# Problem statement
Rewrite every line, from the one that contains "Where should I" through the end of the items, with 95 added to each coordinate in the answers.

# Data shown
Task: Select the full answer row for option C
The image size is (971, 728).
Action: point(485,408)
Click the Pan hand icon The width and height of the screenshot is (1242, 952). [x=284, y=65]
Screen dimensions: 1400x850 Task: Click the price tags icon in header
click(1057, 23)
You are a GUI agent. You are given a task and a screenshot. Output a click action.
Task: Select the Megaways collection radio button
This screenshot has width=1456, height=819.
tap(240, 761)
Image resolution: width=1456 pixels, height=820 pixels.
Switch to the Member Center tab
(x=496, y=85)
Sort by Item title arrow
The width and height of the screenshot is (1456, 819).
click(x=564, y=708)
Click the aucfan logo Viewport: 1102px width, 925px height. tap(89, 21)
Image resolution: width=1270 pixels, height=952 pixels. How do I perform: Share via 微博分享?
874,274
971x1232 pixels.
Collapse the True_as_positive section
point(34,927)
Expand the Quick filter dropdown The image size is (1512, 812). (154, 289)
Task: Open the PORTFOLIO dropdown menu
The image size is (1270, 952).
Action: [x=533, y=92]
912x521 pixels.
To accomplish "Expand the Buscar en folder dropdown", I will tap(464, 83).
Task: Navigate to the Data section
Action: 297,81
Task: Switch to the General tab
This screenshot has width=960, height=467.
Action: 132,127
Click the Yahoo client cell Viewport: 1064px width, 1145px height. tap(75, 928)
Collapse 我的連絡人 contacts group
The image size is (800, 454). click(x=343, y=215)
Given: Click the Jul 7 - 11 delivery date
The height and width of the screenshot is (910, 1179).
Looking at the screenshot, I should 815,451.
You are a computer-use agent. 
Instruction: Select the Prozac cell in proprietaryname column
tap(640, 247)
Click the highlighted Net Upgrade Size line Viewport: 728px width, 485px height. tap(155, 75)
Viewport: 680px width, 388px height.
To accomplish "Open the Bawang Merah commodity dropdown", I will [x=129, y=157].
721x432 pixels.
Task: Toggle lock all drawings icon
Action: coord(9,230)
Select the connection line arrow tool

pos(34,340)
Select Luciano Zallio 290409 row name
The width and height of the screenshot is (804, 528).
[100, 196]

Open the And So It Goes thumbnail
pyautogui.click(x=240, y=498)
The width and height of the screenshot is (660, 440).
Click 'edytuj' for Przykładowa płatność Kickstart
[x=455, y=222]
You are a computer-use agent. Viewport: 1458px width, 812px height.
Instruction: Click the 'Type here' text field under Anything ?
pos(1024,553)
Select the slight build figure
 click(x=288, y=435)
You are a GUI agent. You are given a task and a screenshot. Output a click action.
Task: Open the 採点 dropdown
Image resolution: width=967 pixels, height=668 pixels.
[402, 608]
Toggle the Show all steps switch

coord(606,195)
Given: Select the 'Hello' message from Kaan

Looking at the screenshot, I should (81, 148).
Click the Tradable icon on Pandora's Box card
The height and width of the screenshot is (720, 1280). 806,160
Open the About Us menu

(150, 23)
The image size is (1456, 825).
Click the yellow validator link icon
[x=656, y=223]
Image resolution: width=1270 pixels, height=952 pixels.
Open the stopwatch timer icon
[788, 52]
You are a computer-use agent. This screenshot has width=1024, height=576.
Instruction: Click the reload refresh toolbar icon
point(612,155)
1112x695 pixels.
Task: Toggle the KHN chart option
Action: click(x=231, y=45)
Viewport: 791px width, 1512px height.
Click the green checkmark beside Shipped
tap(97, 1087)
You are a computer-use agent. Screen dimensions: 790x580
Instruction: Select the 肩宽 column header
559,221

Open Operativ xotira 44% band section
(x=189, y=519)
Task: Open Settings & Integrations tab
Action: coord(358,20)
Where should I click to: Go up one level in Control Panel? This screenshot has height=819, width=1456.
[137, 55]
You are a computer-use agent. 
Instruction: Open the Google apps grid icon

# Full output
Where should I click to: Go up one level in Control Panel? This screenshot has height=819, width=1456.
[232, 150]
You are a computer-use agent. 
Instruction: Open the Google apps grid icon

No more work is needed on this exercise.